Wednesday, March 03, 2004

Death penalty stuff

A year ago I counted heads in over 75 Supreme Court death penalty cases. I compiled this information into an Excel sheet to track whether and when a particular now-serving justice voted for death. If anyone wants it, email me (overpundit at yahoo dot com).

Also, I have the "final meal requests" of all inmates executed in Texas. This information was available online until the Texas DOC withdrew it as "tasteless."
Special annoucement from John Edwards today at 4

I recevied the below message in my email today:
"Senator John and Elizabeth Edwards will return home to share a special announcement with their family, friends and supporters in Raleigh, NC today. Tune in at 4:00pm EST for live cable coverage of the event."


Monday, March 01, 2004

Jeremy Blachman hits 100,000

Jeremy asks a favor:

"If you like something you read here, tell someone about it. If you really like it, tell two people. If you really really like it, tell that guy you know who works for that magazine, or that girl who works for that literary agency, or Jon Stewart's personal assistant."

I like it.
Doug Kmiec on Locke v. Davey...

...can be found here.
Fourth Amendment summary on exceptions to the warrant requirement.

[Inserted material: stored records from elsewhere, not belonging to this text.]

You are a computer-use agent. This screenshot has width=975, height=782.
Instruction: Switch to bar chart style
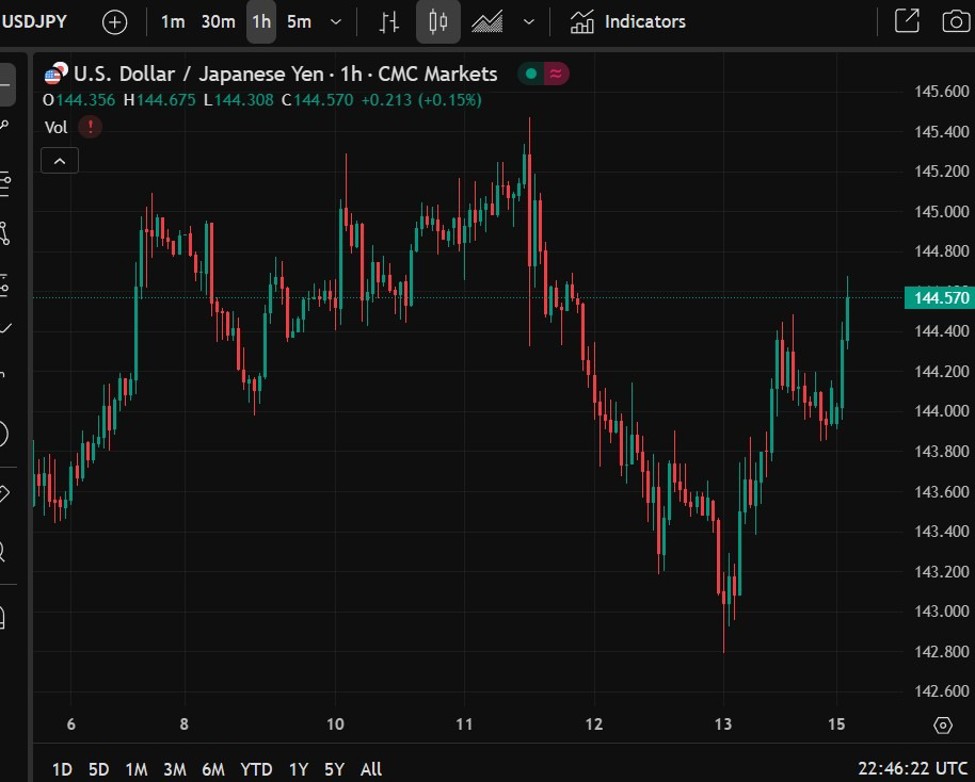[388, 21]
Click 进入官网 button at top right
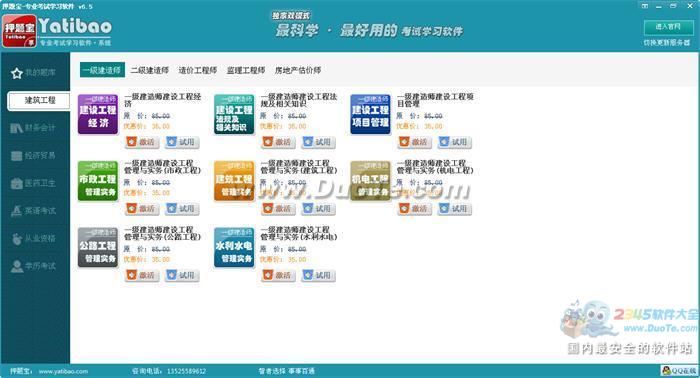The image size is (700, 378). 668,27
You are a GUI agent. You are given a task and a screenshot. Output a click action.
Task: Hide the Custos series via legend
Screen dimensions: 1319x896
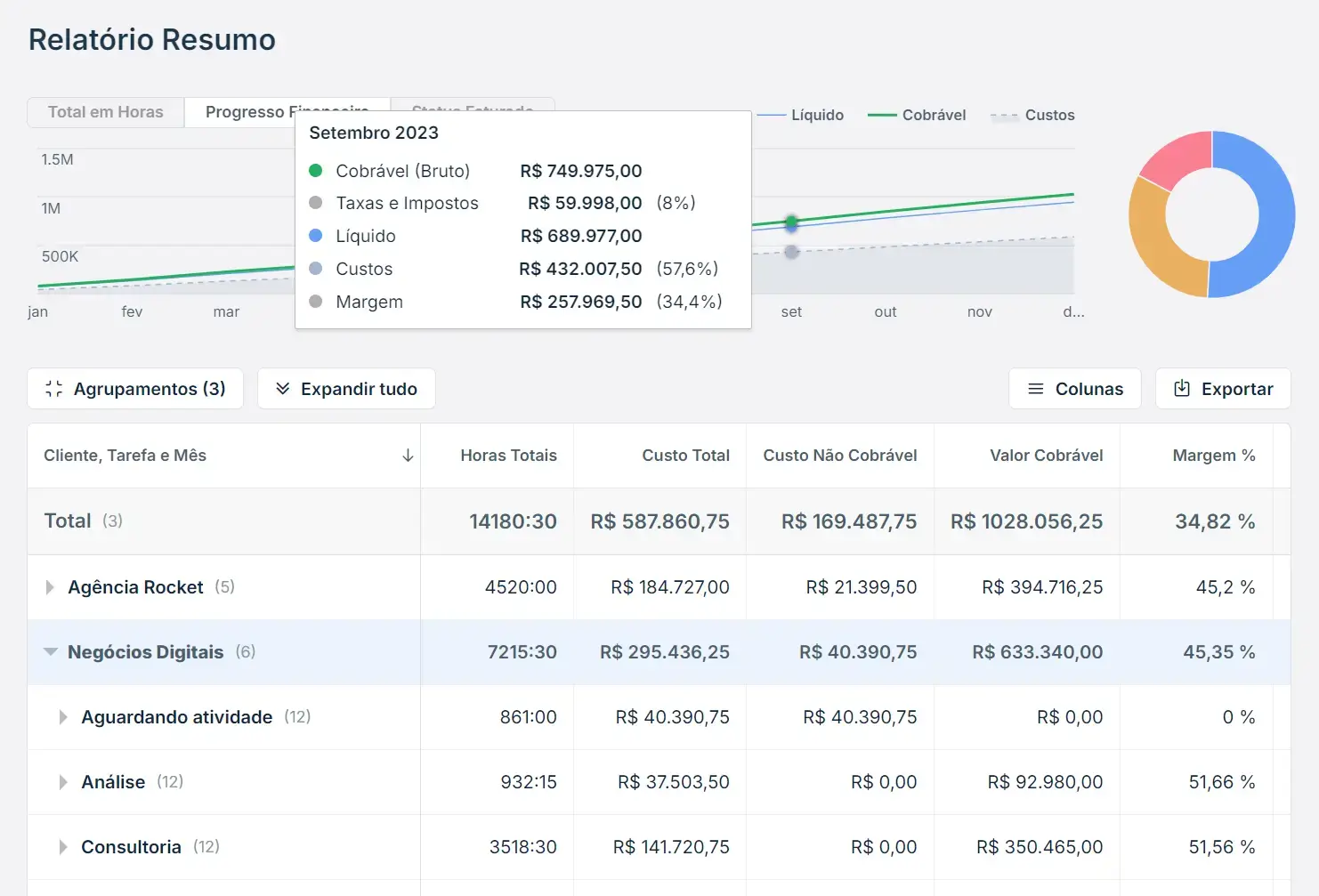click(1051, 114)
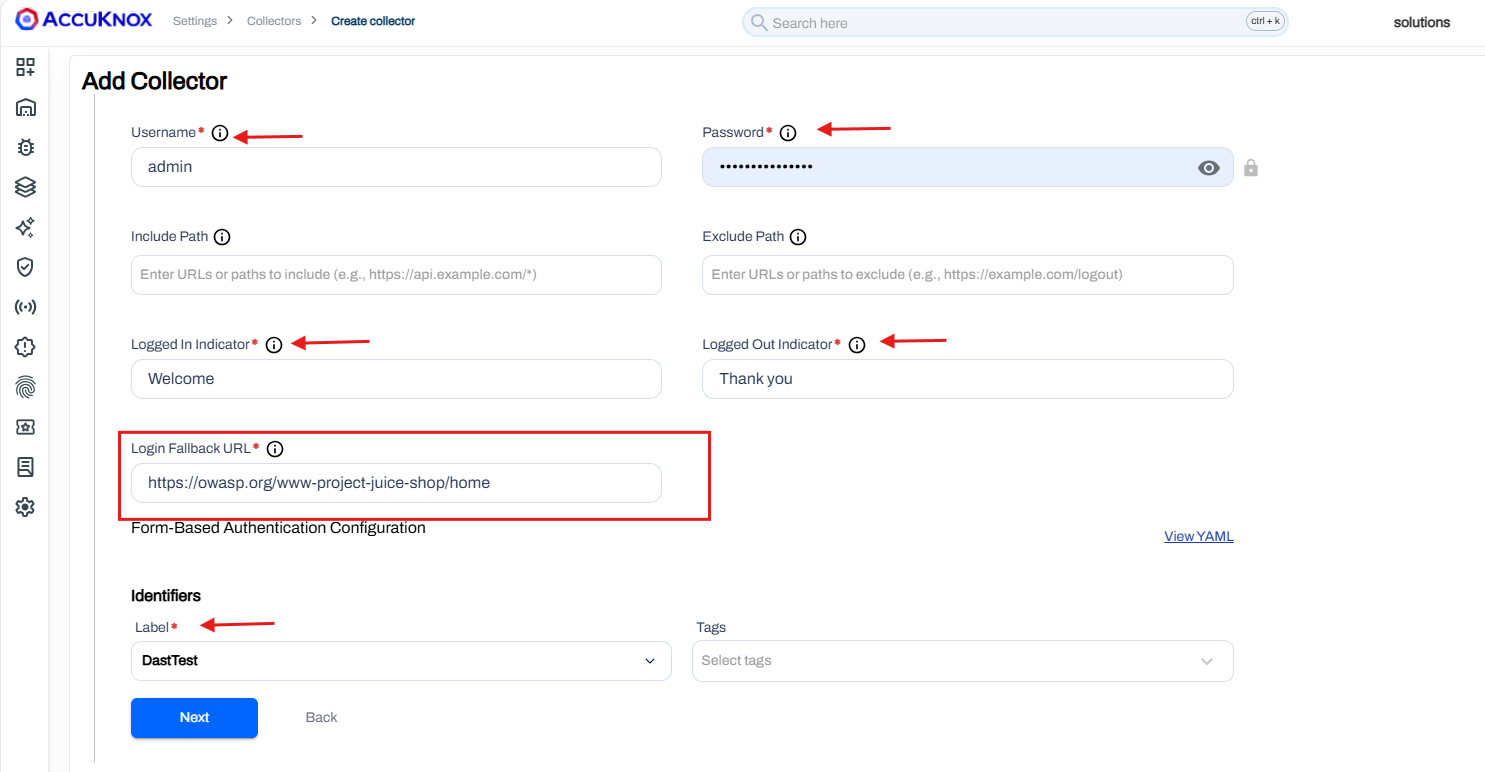Click the info icon beside Login Fallback URL
The width and height of the screenshot is (1485, 772).
(x=276, y=449)
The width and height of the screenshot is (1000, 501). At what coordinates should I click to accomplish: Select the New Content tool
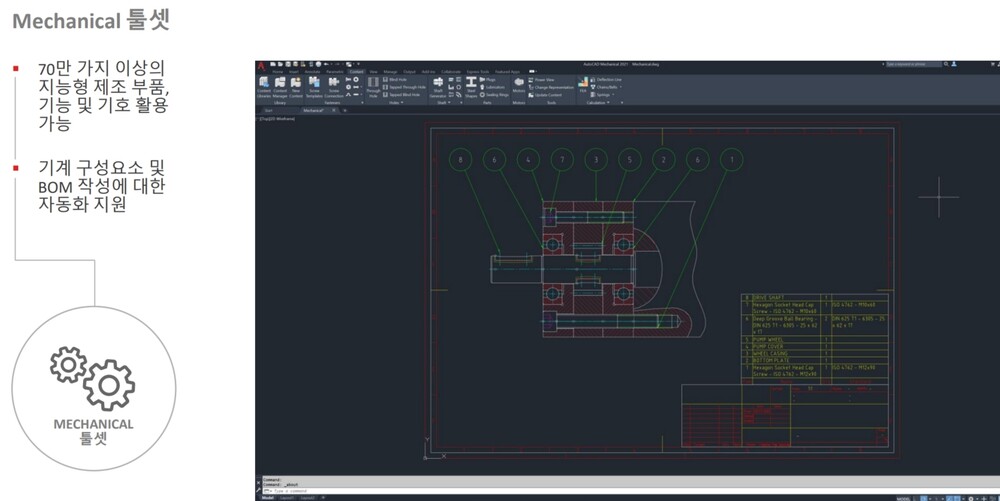tap(296, 86)
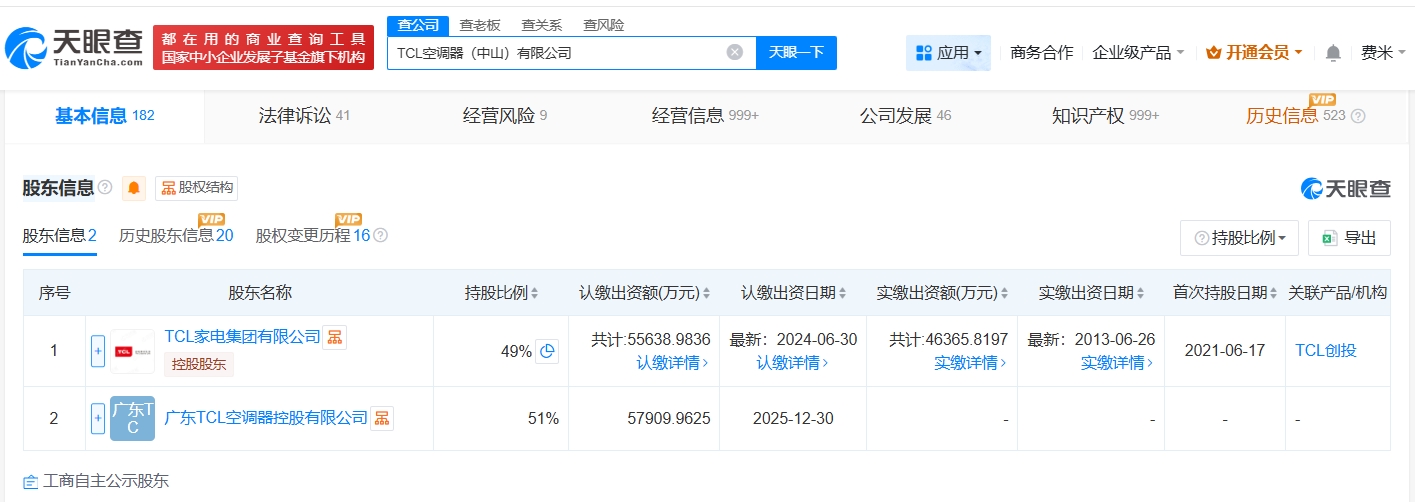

This story (via CrimLaw) reminded me of this language:

"[T]he Court has vacillated between imposing a categorical warrant requirement and applying a general
reasonableness standard. Compare Thompson v. Louisiana, 469 U. S. 17, 20 (1984) (per curiam), with United
States v. Rabinowitz, 339 U. S. 56, 65 (1950). The Court has most frequently held that warrantless searches are
presumptively unreasonable, see, e.g., Katz v. United States, 389 U. S. 347, 357 (1967); Payton v. New York, 445
U. S. 573, 583 (1980), but has also found a plethora of exceptions to presumptive unreasonableness, see, e.g.,
Chimel v. California, 395 U. S. 752, 762–763 (1969) (searches incident to arrest); United States v. Ross, 456
U. S. 798, 800 (1982) (automobile searches); United States v. Biswell, 406 U. S. 311, 315–317 (1972) (searches of
“pervasively regulated” businesses
); Camara v. Municipal Court of City and County of San Francisco, 387 U. S. 523,
534–539 (1967) (administrative searches); Warden, Md. Penitentiary v. Hayden, 387 U. S. 294, 298 (1967) (exigent
); California v. Carney, 471 U. S. 386, 390–394 (1985) (mobile home searches); Illinois v. Lafayette,
462 U. S. 640, 648 (1983) (inventory searches); Almeida-Sanchez v. United States, 413 U. S. 266, 272 (1973)
(border searches). That is, our cases stand for the illuminating proposition that warrantless searches are per se
unreasonable, except, of course, when they are not."
Groh v. Ramirez (Thomas, J. dissenting).

Justice Thomas failed to mention the good faith exception, which in practice is yet another exception to the Fourth Amendment Warrant Clause. Massachusetts v. Sheppard, 468 U.S. 981 (1984).
In good company when making mistakes...

"Every lawyer and every judge can recite examples of documents that they wrote, checked, and doublechecked, but that still contained glaring errors."

That goodie is contained in Justice Kennedy's dissent in Groh v. Ramirez (02-811), on pp. 3-4 in the slip opinion.